In an answer to this SE question, the respondent explains that heating a perfect diamond will not cause it to glow with thermal blackbody radiation. I don't quite follow his explanation. I think it comes down to: there is no mechanism for diamond to generate light in the visible region of the spectrum.
He mentions that interband transitions are well out of the visual range, so there will be no contribution from that.
He mentions that the Debye temperature for diamond is > 2000 K. I presume that the argument here is that optical phonons will be frozen out, too. (But diamond doesn't have infrared-active phonons, does it?)
So is that why hot diamond doesn't glow?
I suppose that if one considers real (not ideal) crystals, imperfections, impurities, and the existence of surfaces lead to the possibility of emission mechanisms, and thus glow.
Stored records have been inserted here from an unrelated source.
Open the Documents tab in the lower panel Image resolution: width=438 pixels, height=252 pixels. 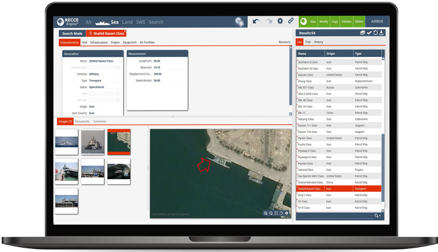(x=82, y=121)
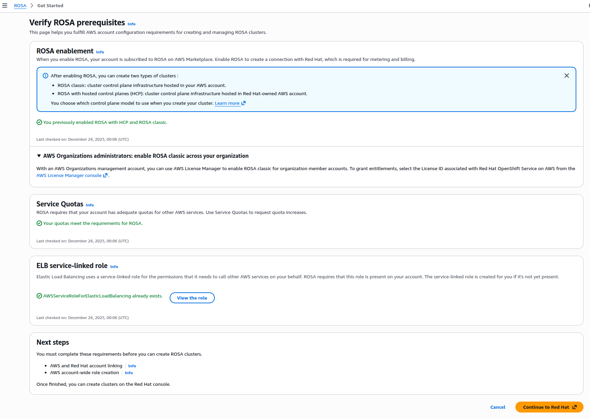590x419 pixels.
Task: Click ROSA enabled success checkmark icon
Action: coord(39,122)
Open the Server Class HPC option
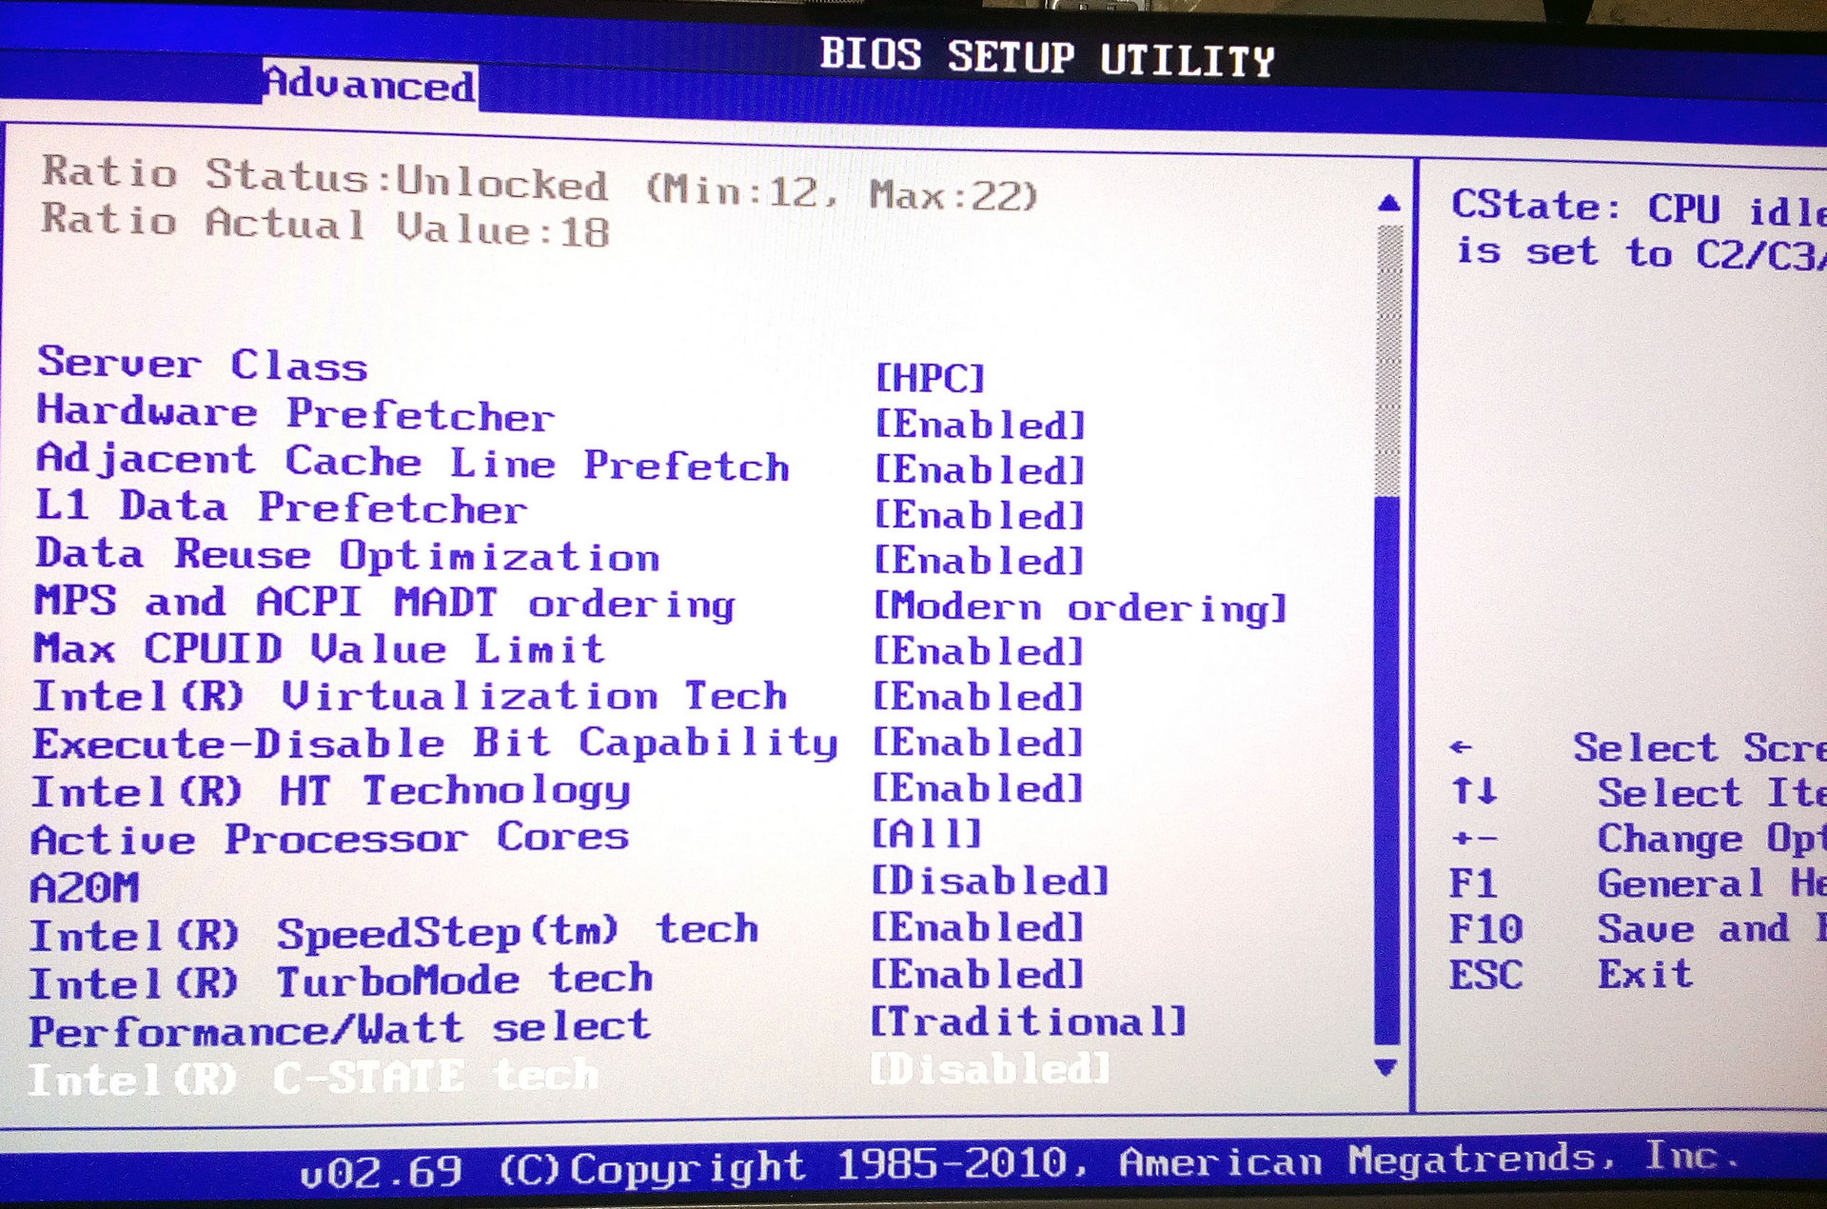1827x1209 pixels. tap(929, 378)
In fact it might be the case that a finite but otherwise perfect crystal might have an extremely faint glow.
Is this basically the reason that hot diamond does not glow? Further elucidation welcome.
Best Answer
This is because of Kirchhoff's law of thermal radiation. The corollary from it is that emissivity of a material is equal to its absorptivity.
As diamond is transparent even at large temperatures, which can be seen in this answer, its absorption coefficient is very low. Thus its thermal radiation in that spectral region is also very low.